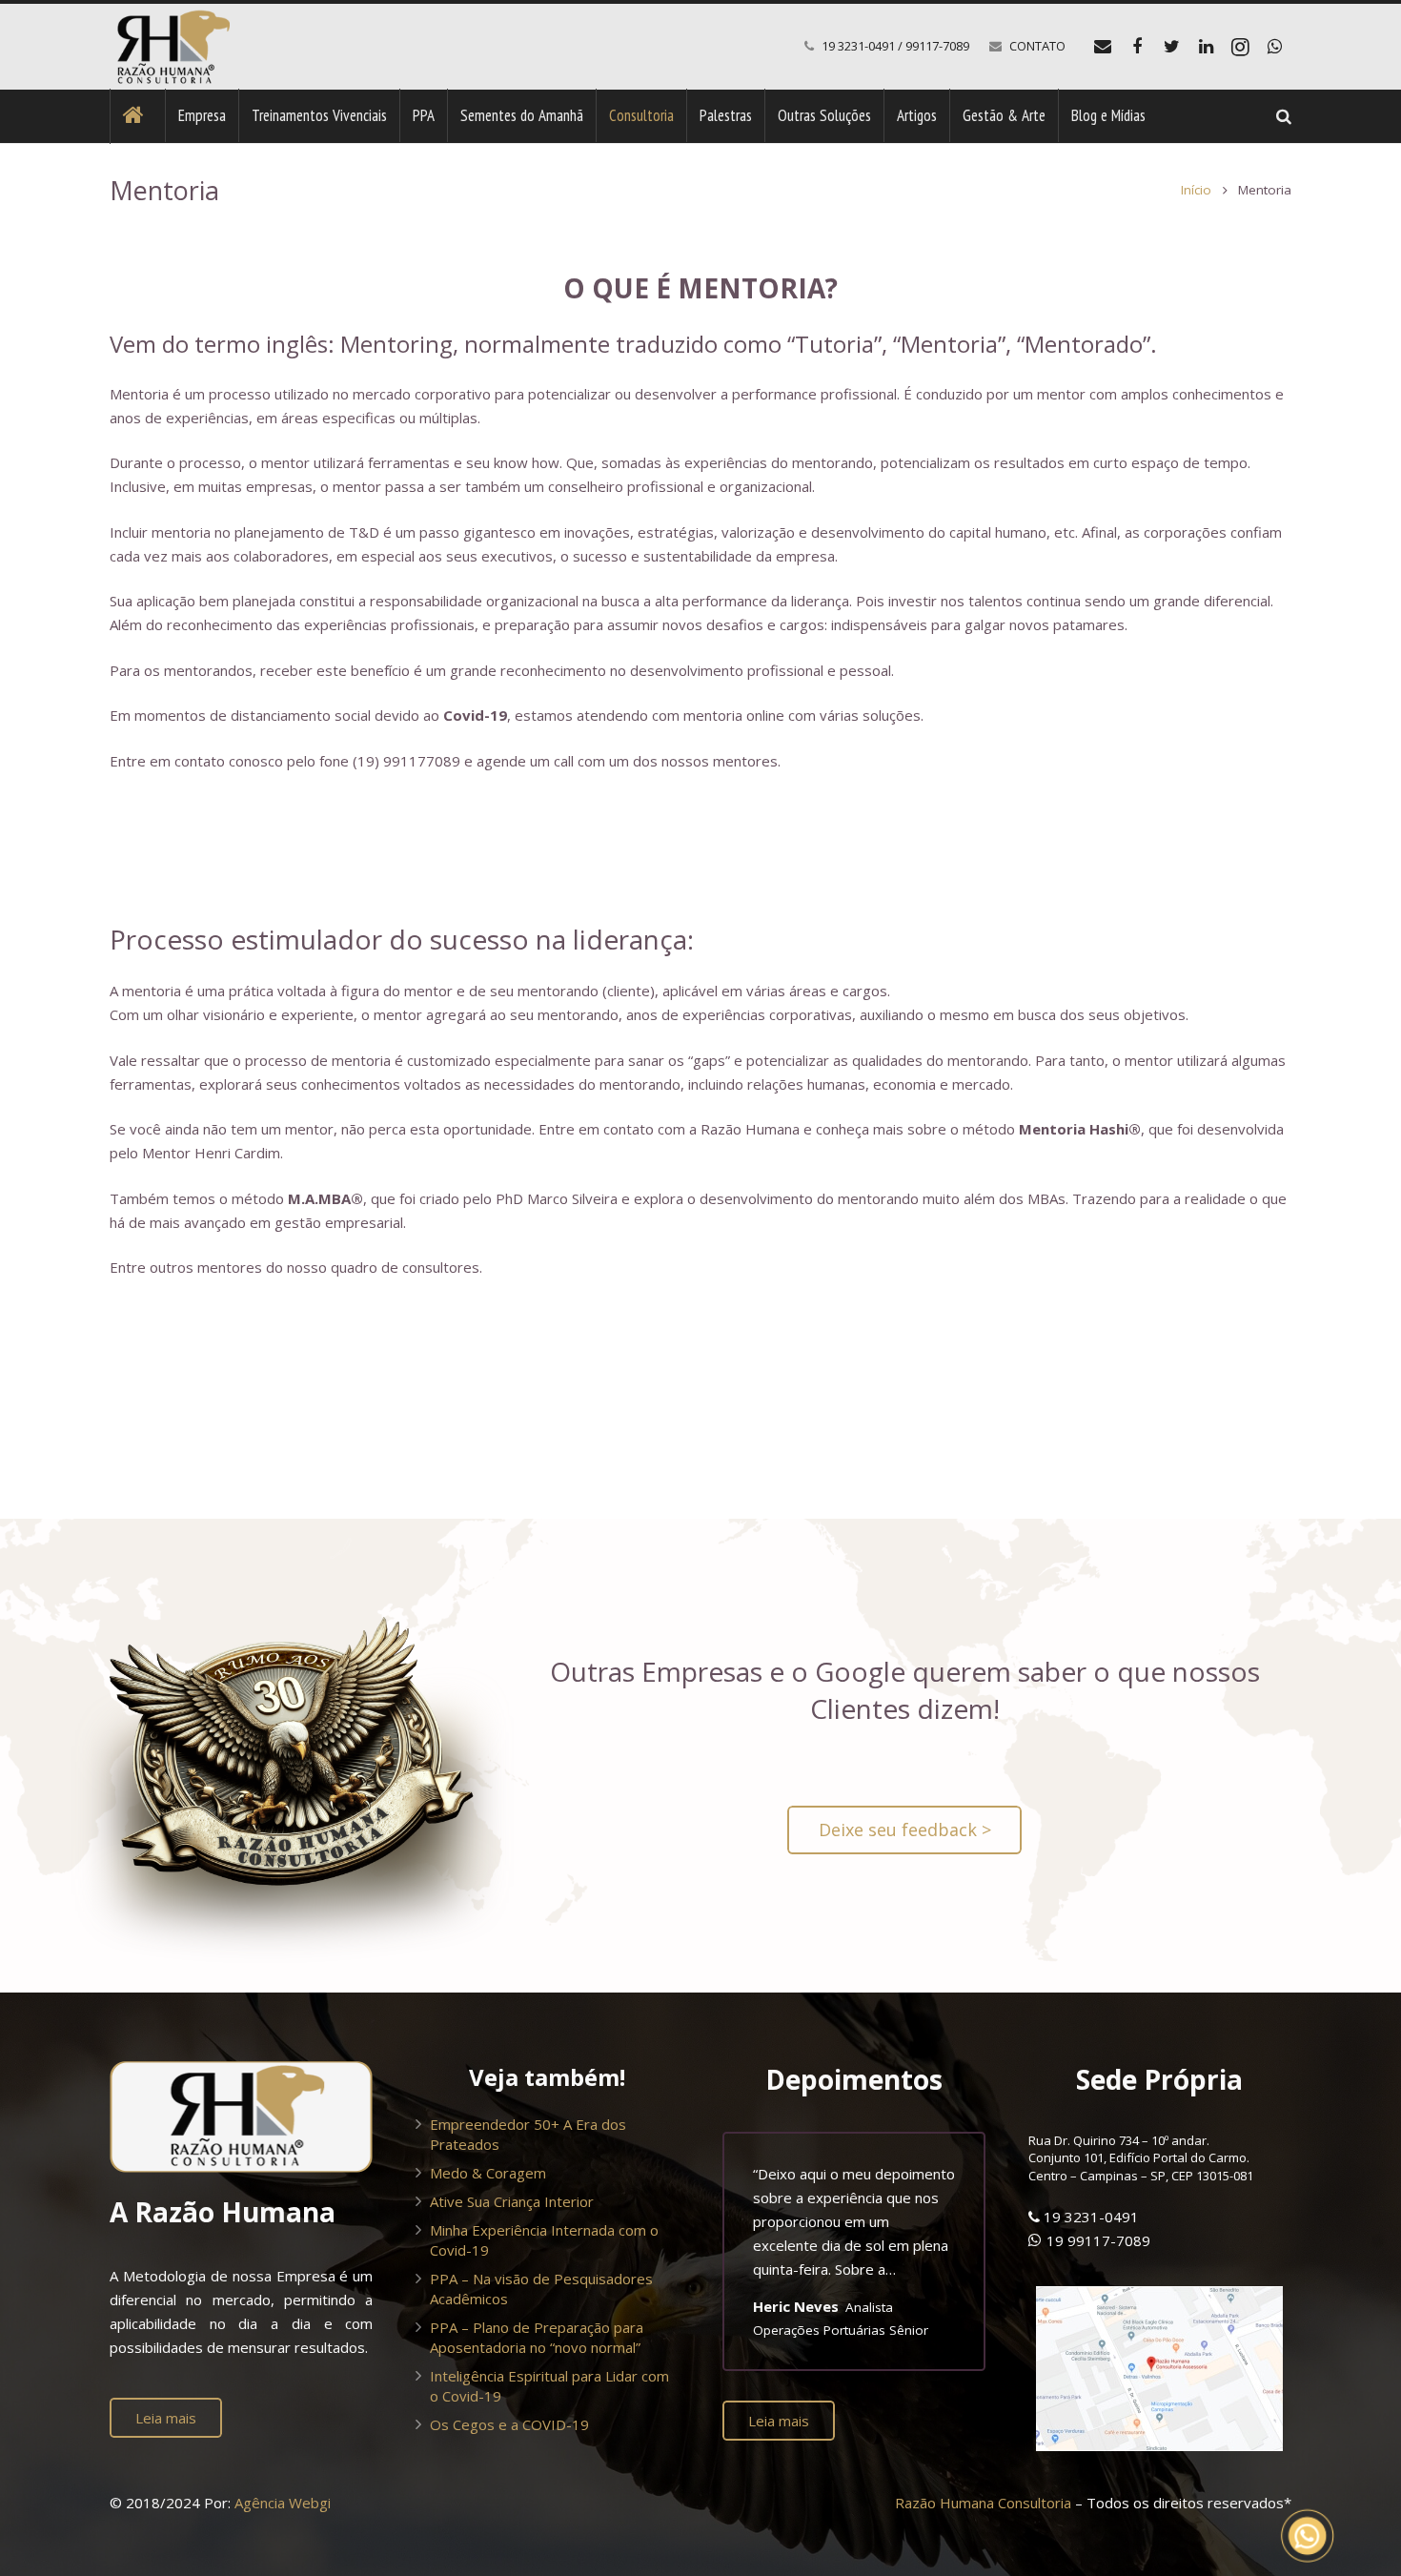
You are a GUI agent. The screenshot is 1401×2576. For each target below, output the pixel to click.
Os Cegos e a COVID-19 (509, 2424)
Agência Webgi (282, 2502)
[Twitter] (1171, 47)
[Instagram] (1240, 47)
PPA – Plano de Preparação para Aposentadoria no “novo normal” (536, 2337)
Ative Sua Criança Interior (512, 2201)
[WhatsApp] (1274, 47)
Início (1196, 189)
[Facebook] (1137, 47)
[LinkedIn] (1205, 47)
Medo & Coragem (488, 2172)
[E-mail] (1103, 47)
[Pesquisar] (1284, 116)
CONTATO (1037, 45)
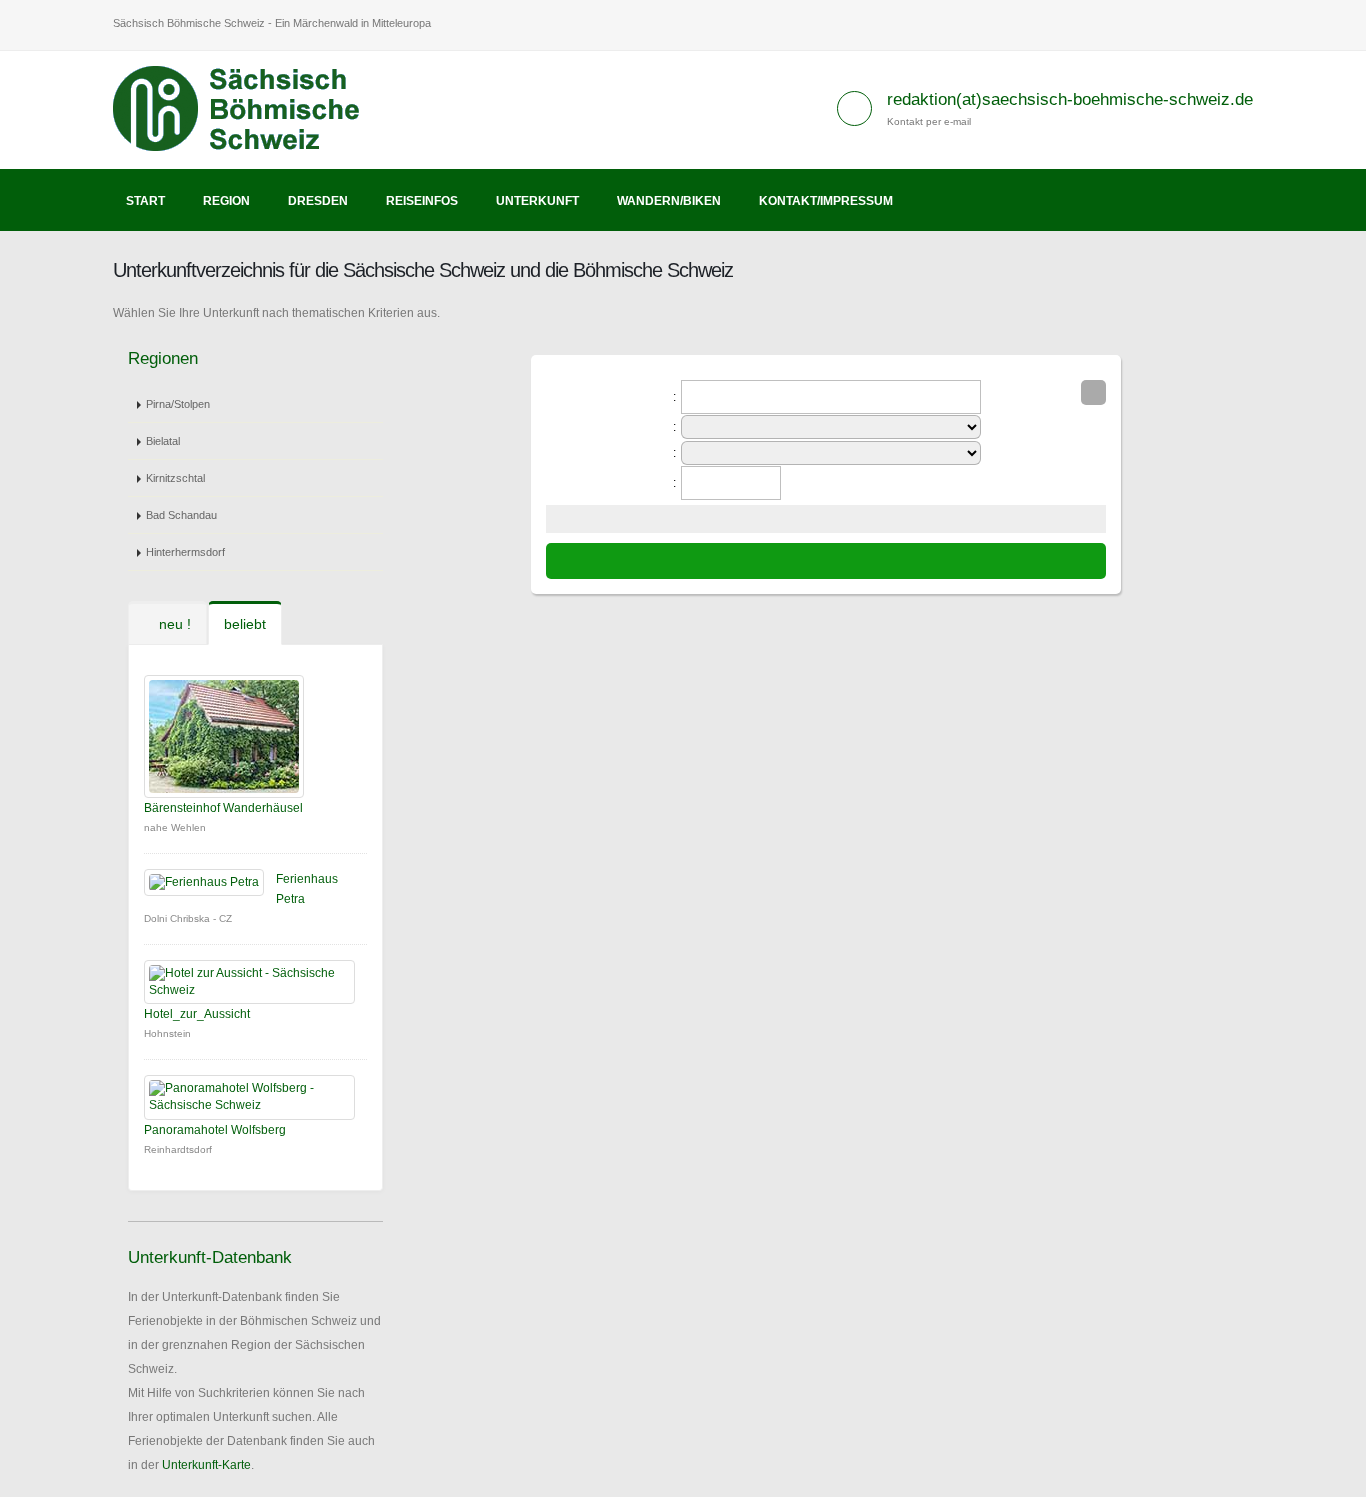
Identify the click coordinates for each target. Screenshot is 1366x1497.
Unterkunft (537, 201)
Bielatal (163, 441)
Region (226, 201)
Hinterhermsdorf (185, 552)
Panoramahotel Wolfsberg (215, 1130)
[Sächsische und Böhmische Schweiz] (247, 109)
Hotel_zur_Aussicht (197, 1014)
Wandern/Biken (669, 201)
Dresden (318, 201)
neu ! (173, 624)
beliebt (245, 624)
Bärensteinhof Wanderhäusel (223, 808)
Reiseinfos (422, 201)
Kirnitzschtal (175, 478)
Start (145, 201)
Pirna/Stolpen (178, 404)
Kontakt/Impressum (826, 201)
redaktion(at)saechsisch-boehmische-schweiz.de (1070, 99)
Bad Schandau (181, 515)
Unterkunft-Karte (206, 1465)
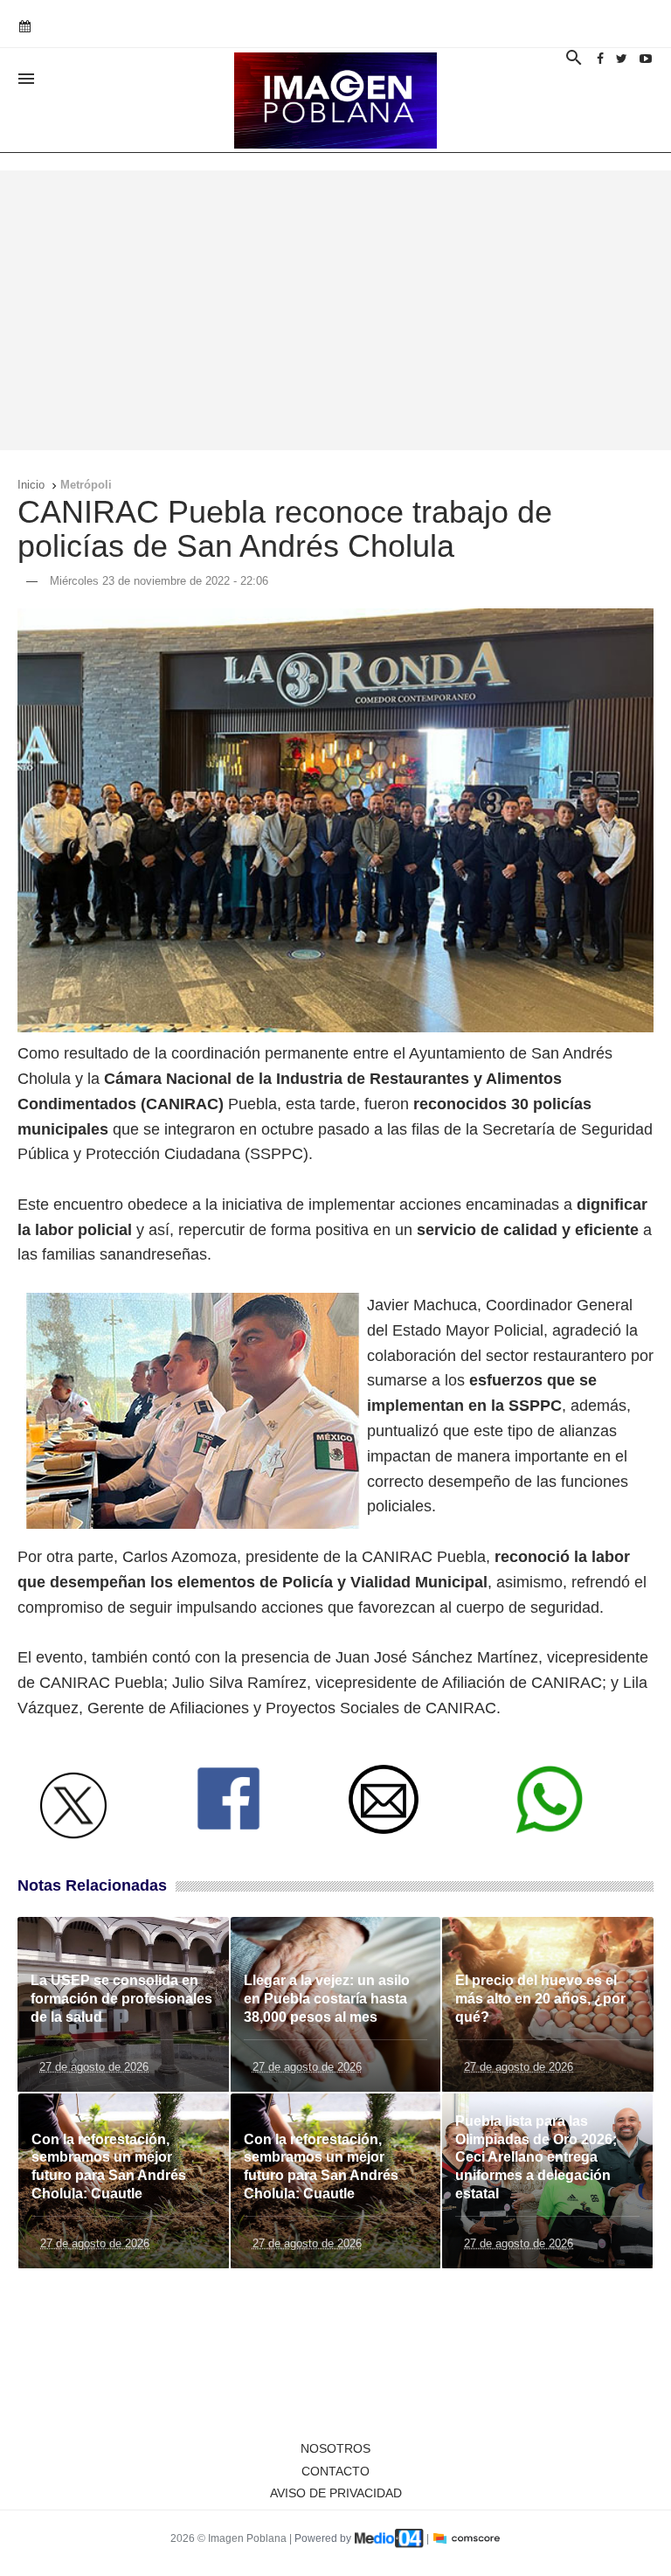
* * * *
--- PROBLEM TO WORK ON ---
Please reproduce only the lines from the one holding "[Sächsische und Böhmische Schweiz] (247, 109)" through the final line of the listing above, both included, with each picture left out.

--- PROBLEM SOLUTION ---
[Sächsische und Böhmische Schweiz] (247, 109)
Hotel_zur_Aussicht (197, 1014)
Wandern/Biken (669, 201)
Dresden (318, 201)
neu ! (173, 624)
beliebt (245, 624)
Bärensteinhof Wanderhäusel (223, 808)
Reiseinfos (422, 201)
Kirnitzschtal (175, 478)
Start (145, 201)
Pirna/Stolpen (178, 404)
Kontakt/Impressum (826, 201)
redaktion(at)saechsisch-boehmische-schweiz.de (1070, 99)
Bad Schandau (181, 515)
Unterkunft-Karte (206, 1465)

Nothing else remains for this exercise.